(FAZ ISTO): Reproduz na íntegra, sem qualquer alteração, o texto sobre o modo como escolhemos um livro.

(EXCERTO FORNECIDO):
______________________________

O modo como escolhemos um livro não é simples. As decisões que tomamos para o comprar são as mais das vezes mesquinhas e parvas (ambas contendo o sentido de pequeníssimas), súbitas e circunstanciais, e nem sempre informadas pela via da razão, do argumento, da sapiência. De quando em vez, essa decisão revela-se acertada, mas ela só o é ou não, isto é, só nos aperceberemos do resultado depois do facto. E o facto é, naturalmente, a leitura. Existem dois grandes campos que dividem quase irmãmente essa decisão. Ou temos uma qualquer informação fora do livro que nos ajuda a alcançá-lo, ou não temos nenhuma e recorremos a outras estratégias de aproximação. No que diz respeito ao primeiro, ou conhecemos o autor, ou conhecemos a história de ouvir falar, de uma adaptação, de um artigo crítico, ou confiamos na editora e/ou na colecção, ou no nome da pessoa que assinou o prefácio ou o posfácio, ou interessa-nos algo do tema, sobre o qual nos inclinamos por um qualquer peso anteriormente conquistado. No segundo campo, somos atraídos por questões superficiais que não são mágicos de somenos. Gostamos da capa, por exemplo. Quem afirme de imediato que quem vê caras não vê corações ou que quem vê capas não vê livros não sabe, ou não merecerá talvez, a benesse de ver. Depois há as excepções. (Mais)

______________________________

(DADOS FORNECIDOS):
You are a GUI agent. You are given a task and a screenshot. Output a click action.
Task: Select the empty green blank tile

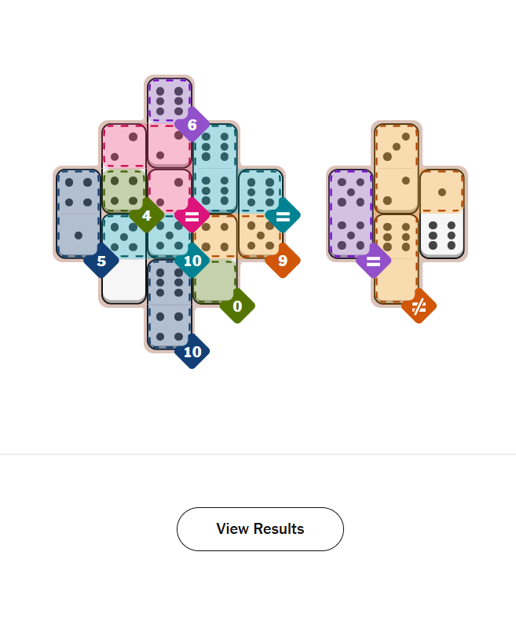(x=215, y=280)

______________________________

(EXERCÍCIO RESOLVIDO):
O modo como escolhemos um livro não é simples. As decisões que tomamos para o comprar são as mais das vezes mesquinhas e parvas (ambas contendo o sentido de pequeníssimas), súbitas e circunstanciais, e nem sempre informadas pela via da razão, do argumento, da sapiência. De quando em vez, essa decisão revela-se acertada, mas ela só o é ou não, isto é, só nos aperceberemos do resultado depois do facto. E o facto é, naturalmente, a leitura. Existem dois grandes campos que dividem quase irmãmente essa decisão. Ou temos uma qualquer informação fora do livro que nos ajuda a alcançá-lo, ou não temos nenhuma e recorremos a outras estratégias de aproximação. No que diz respeito ao primeiro, ou conhecemos o autor, ou conhecemos a história de ouvir falar, de uma adaptação, de um artigo crítico, ou confiamos na editora e/ou na colecção, ou no nome da pessoa que assinou o prefácio ou o posfácio, ou interessa-nos algo do tema, sobre o qual nos inclinamos por um qualquer peso anteriormente conquistado. No segundo campo, somos atraídos por questões superficiais que não são mágicos de somenos. Gostamos da capa, por exemplo. Quem afirme de imediato que quem vê caras não vê corações ou que quem vê capas não vê livros não sabe, ou não merecerá talvez, a benesse de ver. Depois há as excepções. (Mais)